(Items from a dataset)
........

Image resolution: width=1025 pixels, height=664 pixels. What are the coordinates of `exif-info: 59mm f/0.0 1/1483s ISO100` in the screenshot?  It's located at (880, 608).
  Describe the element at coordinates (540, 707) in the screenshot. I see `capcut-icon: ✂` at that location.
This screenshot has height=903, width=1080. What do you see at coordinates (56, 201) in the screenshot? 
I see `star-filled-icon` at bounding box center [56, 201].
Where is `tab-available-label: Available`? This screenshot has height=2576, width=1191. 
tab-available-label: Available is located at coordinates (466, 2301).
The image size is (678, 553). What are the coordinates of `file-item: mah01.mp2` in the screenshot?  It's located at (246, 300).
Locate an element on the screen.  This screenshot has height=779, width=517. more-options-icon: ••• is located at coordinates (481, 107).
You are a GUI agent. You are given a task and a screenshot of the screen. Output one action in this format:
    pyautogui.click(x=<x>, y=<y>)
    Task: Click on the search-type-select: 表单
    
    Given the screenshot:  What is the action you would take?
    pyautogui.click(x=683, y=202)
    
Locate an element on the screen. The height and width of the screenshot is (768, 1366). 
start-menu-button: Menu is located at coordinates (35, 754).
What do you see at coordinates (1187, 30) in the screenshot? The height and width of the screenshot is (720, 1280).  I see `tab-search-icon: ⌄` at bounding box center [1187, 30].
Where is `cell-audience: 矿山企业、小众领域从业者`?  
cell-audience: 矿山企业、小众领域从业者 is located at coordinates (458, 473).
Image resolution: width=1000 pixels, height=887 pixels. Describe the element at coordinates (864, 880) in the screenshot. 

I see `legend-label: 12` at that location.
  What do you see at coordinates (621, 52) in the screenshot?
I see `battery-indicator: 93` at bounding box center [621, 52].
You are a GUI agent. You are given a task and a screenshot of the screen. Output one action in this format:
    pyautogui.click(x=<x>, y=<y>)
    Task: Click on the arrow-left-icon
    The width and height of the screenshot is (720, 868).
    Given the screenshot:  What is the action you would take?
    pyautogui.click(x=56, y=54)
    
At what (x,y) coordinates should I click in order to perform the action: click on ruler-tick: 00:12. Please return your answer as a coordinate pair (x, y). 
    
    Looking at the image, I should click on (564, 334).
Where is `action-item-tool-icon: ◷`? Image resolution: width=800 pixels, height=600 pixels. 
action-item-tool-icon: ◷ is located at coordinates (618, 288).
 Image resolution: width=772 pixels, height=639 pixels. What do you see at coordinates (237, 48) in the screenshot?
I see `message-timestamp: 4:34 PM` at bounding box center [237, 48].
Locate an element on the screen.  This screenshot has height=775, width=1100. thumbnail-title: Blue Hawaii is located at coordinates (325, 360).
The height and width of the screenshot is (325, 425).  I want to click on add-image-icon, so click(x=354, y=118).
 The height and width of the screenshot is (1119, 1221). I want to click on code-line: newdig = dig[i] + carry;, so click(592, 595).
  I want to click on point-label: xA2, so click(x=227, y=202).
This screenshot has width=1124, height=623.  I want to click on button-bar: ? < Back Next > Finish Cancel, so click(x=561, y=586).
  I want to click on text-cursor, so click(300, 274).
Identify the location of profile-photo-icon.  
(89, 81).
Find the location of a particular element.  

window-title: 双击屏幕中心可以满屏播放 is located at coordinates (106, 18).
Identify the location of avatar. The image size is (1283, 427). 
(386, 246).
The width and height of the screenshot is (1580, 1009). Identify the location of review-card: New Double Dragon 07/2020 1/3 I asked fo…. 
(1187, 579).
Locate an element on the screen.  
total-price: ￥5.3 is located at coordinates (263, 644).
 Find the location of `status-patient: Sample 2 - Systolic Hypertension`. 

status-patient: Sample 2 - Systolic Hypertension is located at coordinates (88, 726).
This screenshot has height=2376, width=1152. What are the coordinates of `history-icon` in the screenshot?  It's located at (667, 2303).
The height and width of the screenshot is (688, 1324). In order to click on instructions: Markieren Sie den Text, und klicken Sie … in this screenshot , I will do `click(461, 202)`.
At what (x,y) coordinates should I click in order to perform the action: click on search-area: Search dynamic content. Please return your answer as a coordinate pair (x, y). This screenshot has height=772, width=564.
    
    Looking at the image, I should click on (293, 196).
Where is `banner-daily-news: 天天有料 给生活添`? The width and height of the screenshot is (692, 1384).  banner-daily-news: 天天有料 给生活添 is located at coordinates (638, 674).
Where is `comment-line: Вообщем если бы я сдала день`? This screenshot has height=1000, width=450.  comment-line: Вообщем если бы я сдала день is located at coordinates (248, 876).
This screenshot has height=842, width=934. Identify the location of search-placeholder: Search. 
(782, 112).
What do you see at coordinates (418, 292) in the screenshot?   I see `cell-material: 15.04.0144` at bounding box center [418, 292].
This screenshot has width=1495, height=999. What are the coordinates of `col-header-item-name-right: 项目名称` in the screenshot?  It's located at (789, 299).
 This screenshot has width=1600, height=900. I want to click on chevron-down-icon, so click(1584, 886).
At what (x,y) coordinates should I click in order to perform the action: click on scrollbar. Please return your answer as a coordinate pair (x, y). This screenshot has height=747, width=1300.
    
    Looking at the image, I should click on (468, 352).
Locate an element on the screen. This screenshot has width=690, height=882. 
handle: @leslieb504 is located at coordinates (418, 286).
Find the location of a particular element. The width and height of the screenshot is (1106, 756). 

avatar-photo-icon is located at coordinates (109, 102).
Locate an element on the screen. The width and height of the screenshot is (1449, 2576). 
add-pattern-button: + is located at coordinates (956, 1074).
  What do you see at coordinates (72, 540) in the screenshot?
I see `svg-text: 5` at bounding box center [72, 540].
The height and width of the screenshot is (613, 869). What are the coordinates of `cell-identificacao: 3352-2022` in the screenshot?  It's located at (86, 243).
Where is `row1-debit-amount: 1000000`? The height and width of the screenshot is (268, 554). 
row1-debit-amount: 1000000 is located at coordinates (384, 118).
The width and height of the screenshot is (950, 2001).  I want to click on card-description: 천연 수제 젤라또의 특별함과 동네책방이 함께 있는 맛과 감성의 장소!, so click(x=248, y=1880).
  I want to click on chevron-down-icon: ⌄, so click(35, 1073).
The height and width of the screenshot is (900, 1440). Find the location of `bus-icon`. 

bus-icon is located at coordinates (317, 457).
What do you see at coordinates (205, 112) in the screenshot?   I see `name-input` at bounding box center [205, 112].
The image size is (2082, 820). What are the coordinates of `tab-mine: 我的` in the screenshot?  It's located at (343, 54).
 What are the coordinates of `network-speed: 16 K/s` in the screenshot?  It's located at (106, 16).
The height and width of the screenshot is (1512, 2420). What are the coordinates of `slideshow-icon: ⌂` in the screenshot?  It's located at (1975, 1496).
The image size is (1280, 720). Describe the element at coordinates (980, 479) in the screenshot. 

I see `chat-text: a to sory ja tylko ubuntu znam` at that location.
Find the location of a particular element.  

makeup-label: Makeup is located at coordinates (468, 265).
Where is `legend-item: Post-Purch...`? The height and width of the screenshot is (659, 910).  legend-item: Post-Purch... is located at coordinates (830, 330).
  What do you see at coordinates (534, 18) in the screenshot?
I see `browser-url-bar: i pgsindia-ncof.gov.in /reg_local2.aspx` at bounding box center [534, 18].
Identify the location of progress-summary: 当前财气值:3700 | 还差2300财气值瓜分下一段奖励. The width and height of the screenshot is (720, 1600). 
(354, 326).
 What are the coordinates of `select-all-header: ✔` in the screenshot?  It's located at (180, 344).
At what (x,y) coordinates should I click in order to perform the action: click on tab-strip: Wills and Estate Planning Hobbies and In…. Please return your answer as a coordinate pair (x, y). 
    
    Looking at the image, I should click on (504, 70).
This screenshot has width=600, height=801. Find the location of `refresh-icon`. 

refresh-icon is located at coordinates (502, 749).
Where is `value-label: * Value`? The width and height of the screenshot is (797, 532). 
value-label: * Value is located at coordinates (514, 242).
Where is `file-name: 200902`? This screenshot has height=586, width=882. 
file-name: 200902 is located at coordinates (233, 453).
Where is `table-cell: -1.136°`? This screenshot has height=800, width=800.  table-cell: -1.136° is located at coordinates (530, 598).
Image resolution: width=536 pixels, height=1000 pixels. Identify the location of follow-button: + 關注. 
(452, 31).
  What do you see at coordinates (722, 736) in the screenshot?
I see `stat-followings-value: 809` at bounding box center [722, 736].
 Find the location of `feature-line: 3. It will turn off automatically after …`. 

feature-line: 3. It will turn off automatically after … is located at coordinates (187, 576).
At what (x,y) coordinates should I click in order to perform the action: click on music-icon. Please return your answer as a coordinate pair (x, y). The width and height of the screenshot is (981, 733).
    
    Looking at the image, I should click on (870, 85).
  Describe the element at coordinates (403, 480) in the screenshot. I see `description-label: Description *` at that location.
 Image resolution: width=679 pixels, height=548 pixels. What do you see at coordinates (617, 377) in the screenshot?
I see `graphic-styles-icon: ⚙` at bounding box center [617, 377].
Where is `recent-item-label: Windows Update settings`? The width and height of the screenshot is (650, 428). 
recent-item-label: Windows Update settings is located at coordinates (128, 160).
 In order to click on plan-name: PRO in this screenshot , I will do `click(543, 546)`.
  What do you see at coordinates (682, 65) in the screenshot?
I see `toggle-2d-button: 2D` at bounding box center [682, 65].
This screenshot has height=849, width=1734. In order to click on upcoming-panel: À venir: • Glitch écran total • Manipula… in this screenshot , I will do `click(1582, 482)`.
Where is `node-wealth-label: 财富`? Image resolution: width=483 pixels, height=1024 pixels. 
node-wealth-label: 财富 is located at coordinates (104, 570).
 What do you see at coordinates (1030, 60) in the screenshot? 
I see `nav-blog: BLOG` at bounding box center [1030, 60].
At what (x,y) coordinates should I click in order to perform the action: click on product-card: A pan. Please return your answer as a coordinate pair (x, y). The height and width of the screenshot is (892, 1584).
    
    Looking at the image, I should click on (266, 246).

........

(To do) Please repeat the material starting with the line containing "pixels, height=1024 pixels." and continuing through the end, swapping "screenshot" for "screen capture" and leaving everything else unchanged.

(Answer box)
Where is `node-wealth-label: 财富`? Image resolution: width=483 pixels, height=1024 pixels. 
node-wealth-label: 财富 is located at coordinates (104, 570).
 What do you see at coordinates (1030, 60) in the screen capture? 
I see `nav-blog: BLOG` at bounding box center [1030, 60].
At what (x,y) coordinates should I click in order to perform the action: click on product-card: A pan. Please return your answer as a coordinate pair (x, y). The height and width of the screen capture is (892, 1584).
    
    Looking at the image, I should click on (266, 246).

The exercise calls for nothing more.